# eSATA on New HR24 Transferred From HR23



## rlrimotep (Jul 21, 2010)

I had an HR23 with an attached external HD, then the HR23 developed a 771 system error. The DirecTV service tech said the 771 was caused by a faulty DVR and he replaced the HR23 with a new HR24. The original external HD was attached to the new HR24 and the playlist displayed the names of recordings made previously on the HR23. But now, as time goes on, the HR24 increasingly hiccups whenever it attempts to play one of the older recordings (a show that was recorded on the HR23) . The HR24 might even hang when attempting to play an older recording to the point where the dvr must be reset in order to recover .

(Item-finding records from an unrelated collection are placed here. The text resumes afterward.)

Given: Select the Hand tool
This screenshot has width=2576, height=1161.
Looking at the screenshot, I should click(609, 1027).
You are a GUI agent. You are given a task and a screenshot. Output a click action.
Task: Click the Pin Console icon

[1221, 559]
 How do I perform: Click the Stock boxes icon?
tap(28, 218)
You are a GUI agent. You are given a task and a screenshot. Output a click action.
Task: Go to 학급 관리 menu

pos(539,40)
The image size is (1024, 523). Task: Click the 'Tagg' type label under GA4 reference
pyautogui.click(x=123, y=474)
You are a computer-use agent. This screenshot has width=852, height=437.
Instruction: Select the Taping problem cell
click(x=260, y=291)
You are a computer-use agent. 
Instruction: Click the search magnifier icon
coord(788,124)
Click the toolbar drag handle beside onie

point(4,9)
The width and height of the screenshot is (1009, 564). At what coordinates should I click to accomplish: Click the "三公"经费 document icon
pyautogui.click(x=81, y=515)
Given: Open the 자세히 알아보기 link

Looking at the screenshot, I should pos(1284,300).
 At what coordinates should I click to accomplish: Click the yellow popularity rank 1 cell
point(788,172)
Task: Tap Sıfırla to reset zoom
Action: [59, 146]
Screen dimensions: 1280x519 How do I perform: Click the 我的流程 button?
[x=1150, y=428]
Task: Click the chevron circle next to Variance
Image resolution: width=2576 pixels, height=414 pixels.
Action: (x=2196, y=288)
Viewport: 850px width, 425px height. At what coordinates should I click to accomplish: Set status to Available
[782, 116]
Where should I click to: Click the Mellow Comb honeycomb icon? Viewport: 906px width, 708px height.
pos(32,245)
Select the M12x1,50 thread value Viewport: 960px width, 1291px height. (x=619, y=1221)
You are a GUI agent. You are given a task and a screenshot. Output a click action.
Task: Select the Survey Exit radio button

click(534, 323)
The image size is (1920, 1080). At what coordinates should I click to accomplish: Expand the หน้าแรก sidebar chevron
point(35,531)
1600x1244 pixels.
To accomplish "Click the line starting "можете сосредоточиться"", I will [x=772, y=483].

What can be done to help this situation?

Could I use Linux to dump the eSATA contents to a different external media, delete everything from the eSATA, re-attach the eSATA to the HR24 and let the HR24 format the drive, then copy back the old contents ?


----------



## matt (Jan 12, 2010)

The new receiver shouldn't even be able to play those recordings. When you get a new receiver, your old recordings are useless, internal or external hard drive.


----------



## Stuart Sweet (Jun 19, 2006)

He's right. It's pretty rare that transferring an eSATA even works.


----------



## cover (Feb 11, 2007)

I noticed that when I transferred an eSATA from an HR20 to an HR24 recently, the recordings were not erased as I expected. But, the ones that I tried weren't playable at all. It put up a blank/black screen and said "searching for authorized contect" IIRC.


----------